Directions for this task:
Pictures are to be excluded. Please print only the lines from the one containing "Image resolution: width=830" through the end of the data, exactly as they appear.

[Saved entries]
────────────────────────────────────────
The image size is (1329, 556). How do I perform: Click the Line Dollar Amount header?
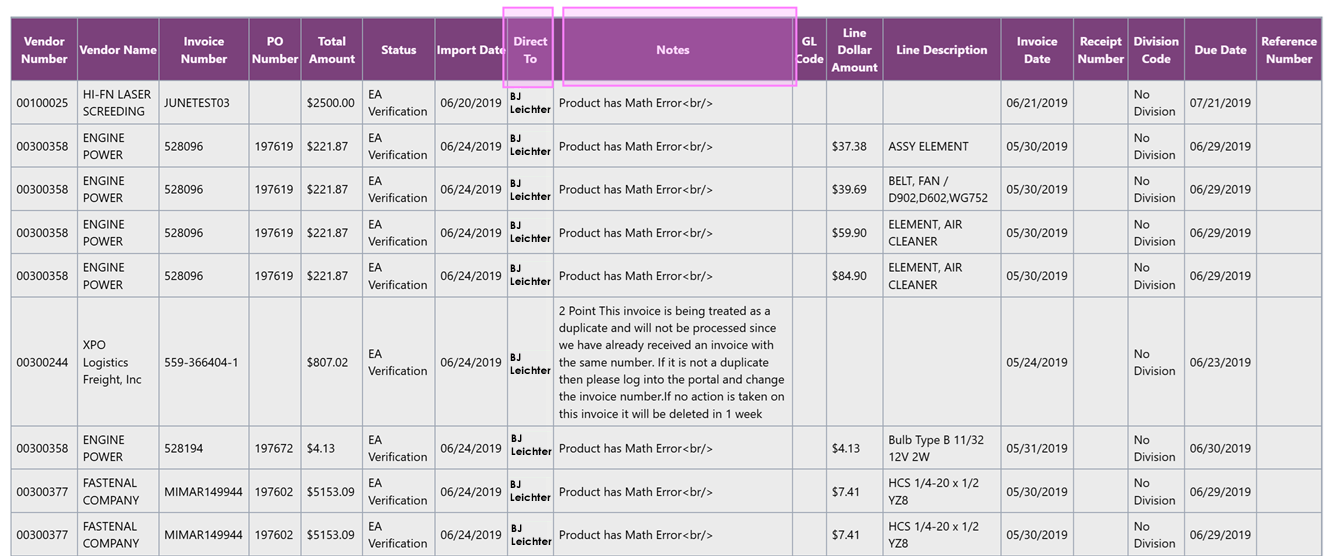[854, 50]

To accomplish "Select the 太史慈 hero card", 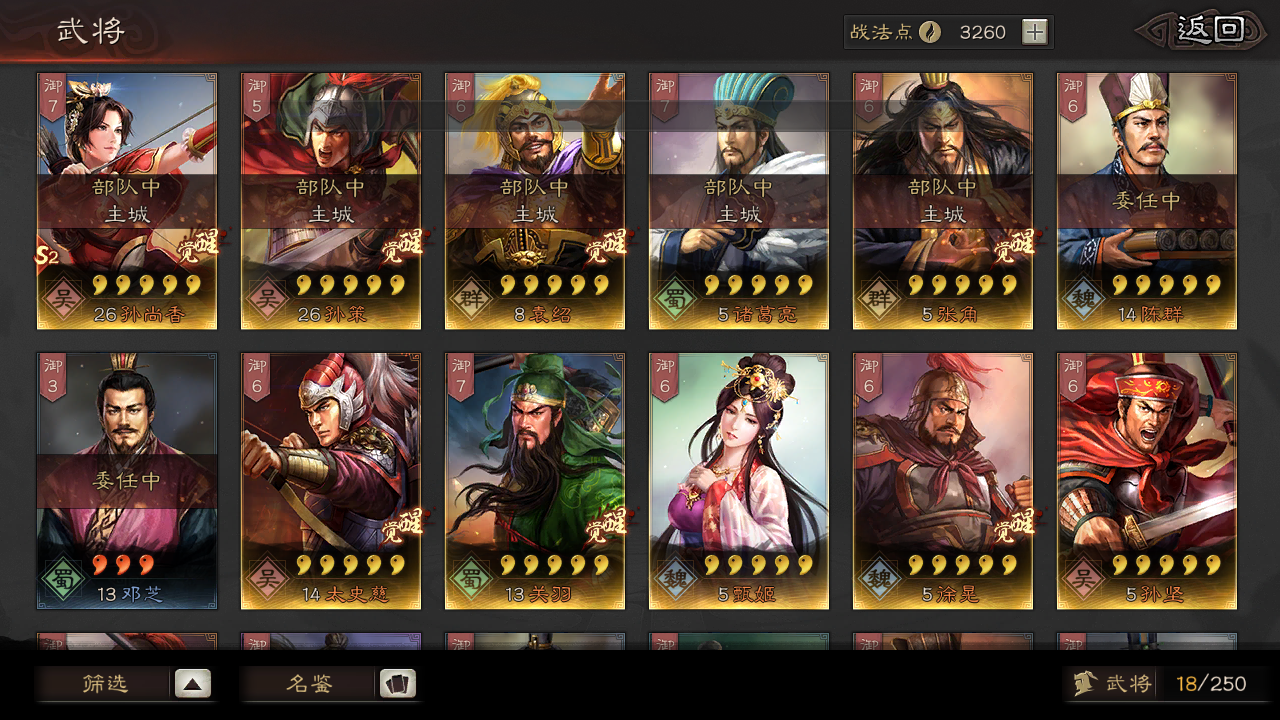I will point(331,481).
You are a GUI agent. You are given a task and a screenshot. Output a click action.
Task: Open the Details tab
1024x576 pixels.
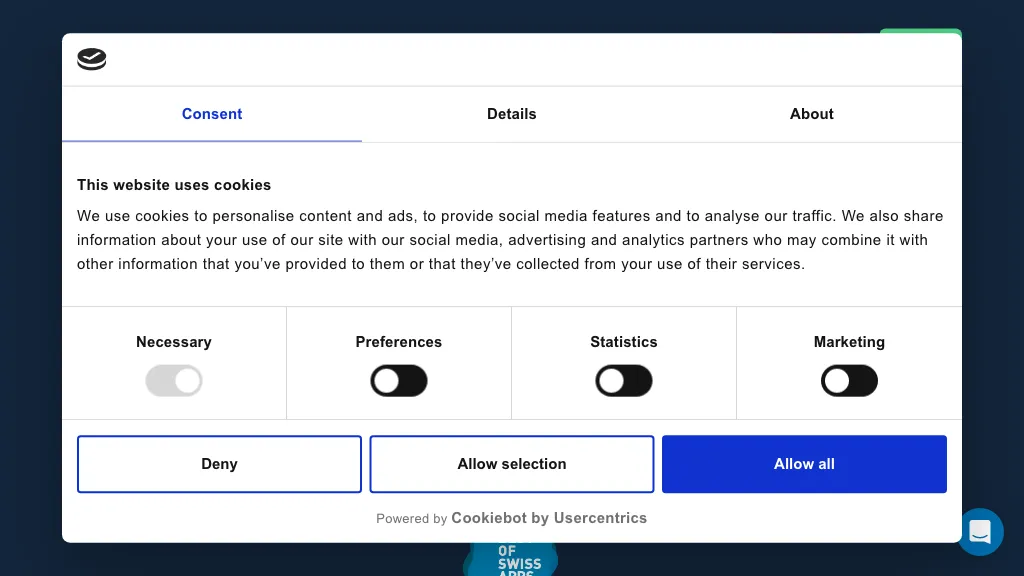512,114
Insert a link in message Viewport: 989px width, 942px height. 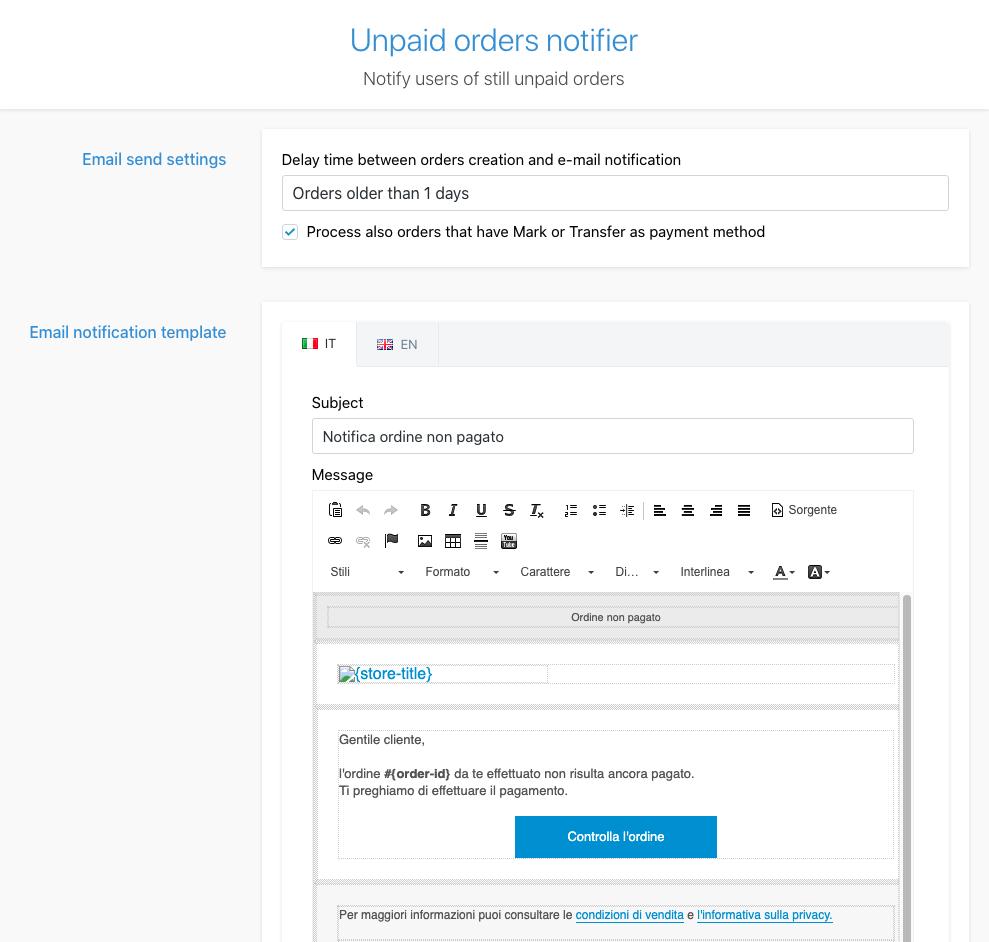pyautogui.click(x=335, y=541)
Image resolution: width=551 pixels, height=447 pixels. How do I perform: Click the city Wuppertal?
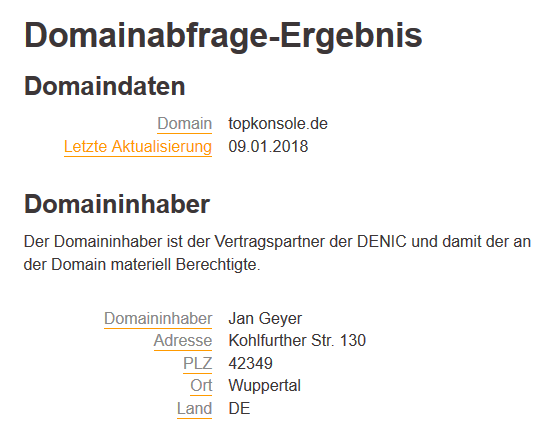[x=265, y=386]
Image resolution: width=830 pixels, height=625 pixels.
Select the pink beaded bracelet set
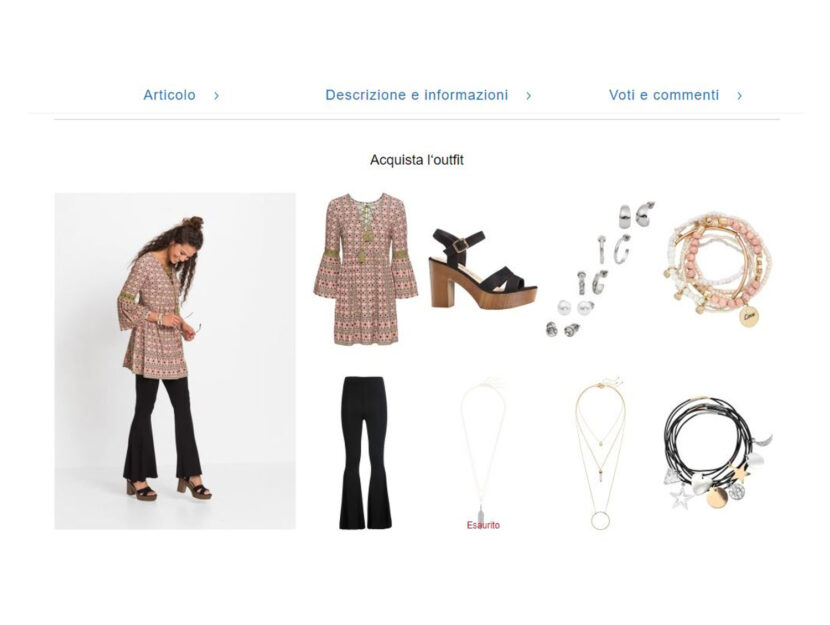(718, 269)
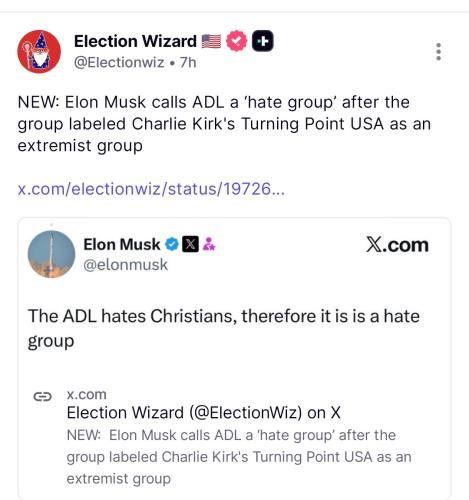
Task: Click the pink verified checkmark badge
Action: tap(237, 41)
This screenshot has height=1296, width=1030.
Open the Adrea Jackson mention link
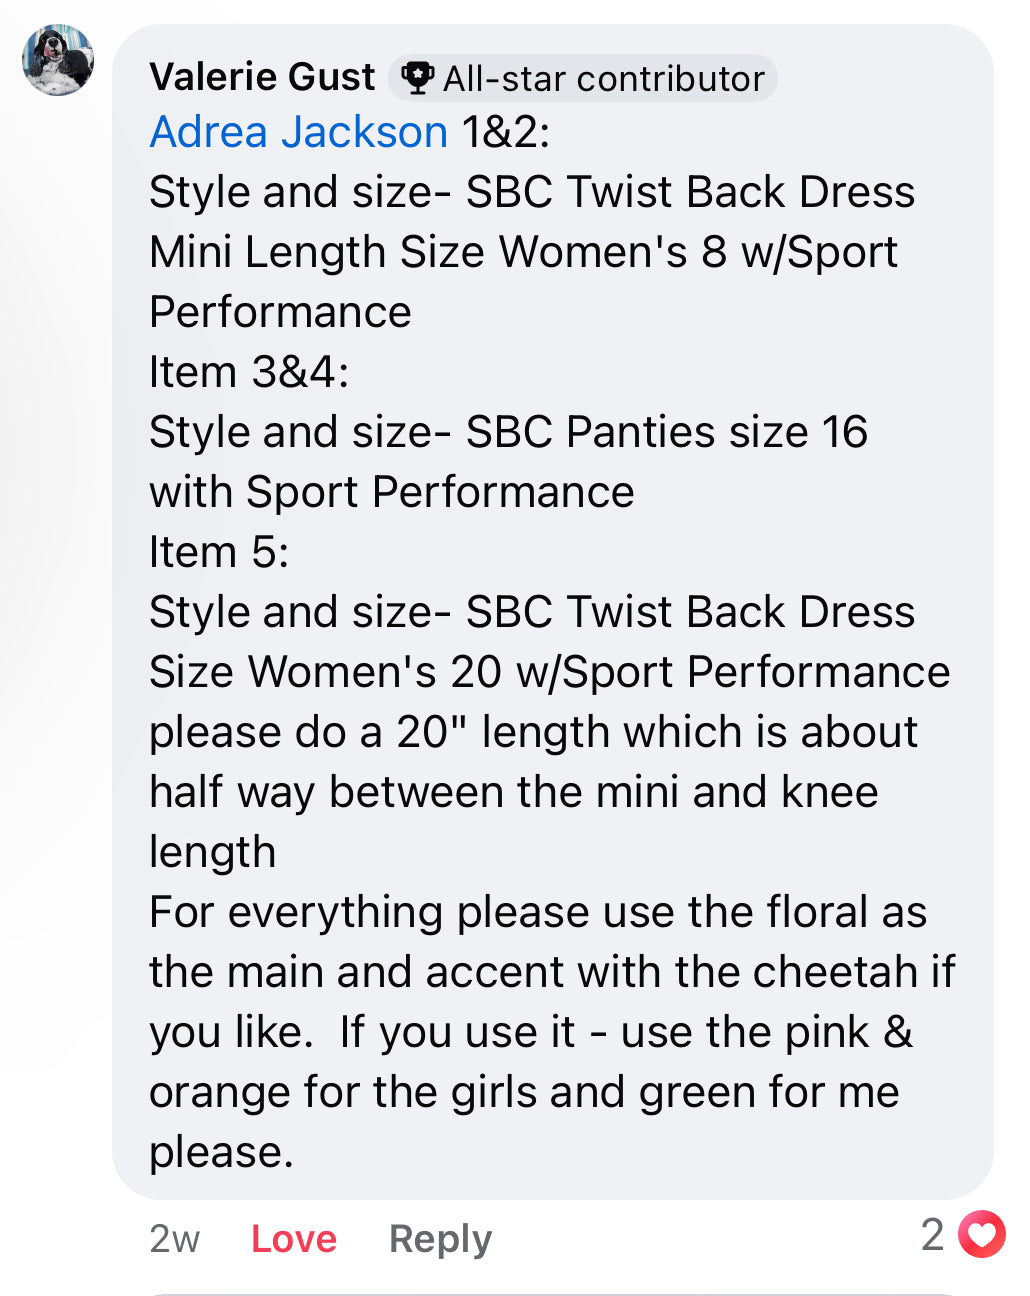(298, 132)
────────────────────────────────────────
Answer:
Image resolution: width=830 pixels, height=625 pixels.
Select the pink beaded bracelet set
(718, 269)
Task: Click the pink verified checkmark badge
Action: tap(237, 41)
This screenshot has height=1296, width=1030.
Open the Adrea Jackson mention link
(298, 132)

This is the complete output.